We note at the outset that the employer used eight-foot plywood sheets for shoring. This would necessitate employees [*8] leaning into the unshored portion of the trench for a distance of two four feet.

Also, it is undisputed that the deceased employee entered an unshored area of a trench contrary to instructions. Respondent claims that it cannot be held responsible for its employee's misconduct because it was unforeseeable and, therefore, unpreventable. First, it contends that Riddle, Sr's. action was an "isolated occurrence" within the meaning of Standard Glass Co., Inc., BNA 1 OSHC 1045, CCH 1971-73 OSHD para. 15,146 (No. 398, 1972). It also contends that it did all that reasonably could be expected to prevent the alleged violation, within the requirements of the defense set out in Ocean Electric Co., BNA 2 OSHC 1705, CCH 1975-76 para. 20,167 (No. 5811, 1975).

In order to establish an "isolated occurrence" defense, respondent had the burden of proving that the allegedly violative conduct was a deviation from a company rule, policy, or instruction that was enforced, and that the deviation was unknown to or could not have been foreseen with the exercise of reasonable diligence by respondent. The evidence clearly establishes that Riddle, Sr. deviated from a company rule and instruction. [*9] The evidence equally clearly establishes that the rule was not enforced. The deceased foreman had deviated from the rule on several occasions before his accident yet respondent only once reprimanded him to remain in shored areas of the trench. No other disciplinary action was taken. "The fact that a foreman would feel free to breach a company safety policy is strong evidence that implementation of the policy is lax." National Realty and Construction Co., Inc., 489 F.2d 1257, 1264, Fn. 38 (2d Cir. 1975). Because the behavior of supervisory personnel sets an example at the workplace, failure to discipline Riddle, Sr. reasonably could be construed by other employees as accuiescence to his conduct by respondent. That two other employees on several occasions deviated from the work rule along with Riddle, Sr., without being disciplined indicates this inference was properly drawn.

Also, there is no evidence that the project foreman supervised the shoring installation process, and the area supervisor was at the worksite only three days each week during which time he inspected work in addition to that performed by the shoring crew.

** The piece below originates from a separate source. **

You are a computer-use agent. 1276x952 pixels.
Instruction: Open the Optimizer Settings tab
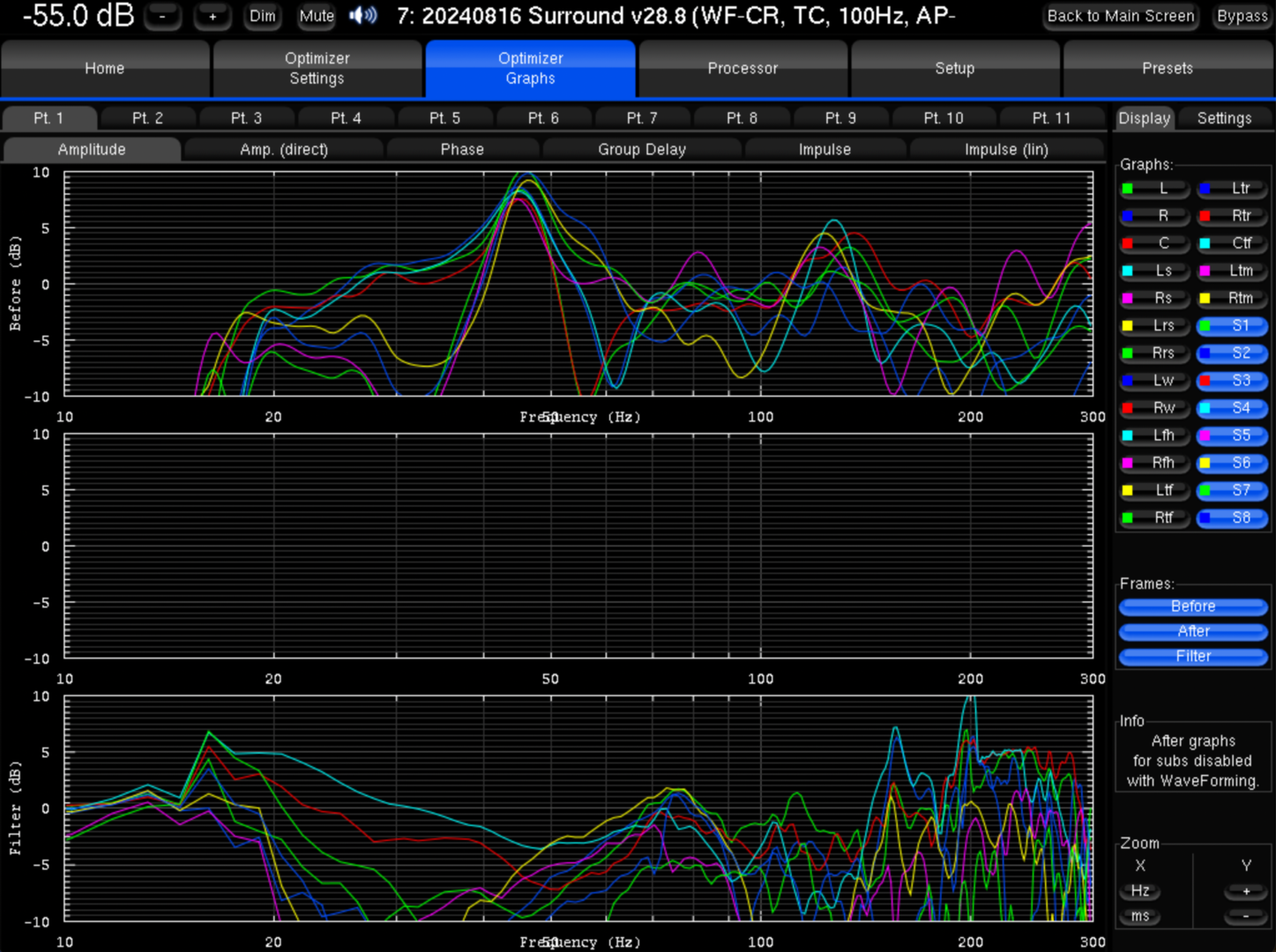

Respondent's failure to enforce its rule is [*10] sufficient reason to reject the "isolated occurrence" defense.

The Ocean Electric doctrine substantially overlaps the "isolated occurrence" defense. Respondent has the burden of proving "that it took all necessary precactions to prevent the occurrence of the alleged violation," i.e., that Riddle, Sr. was adequately supervised. The weight of the evidence as discussed above indicates that this burden has not been sustained.

Judge Patton of course did not assess a penalty against respondent because of his disposition. Complainant proposed a penalty of $800. We adopt complainant's proposal.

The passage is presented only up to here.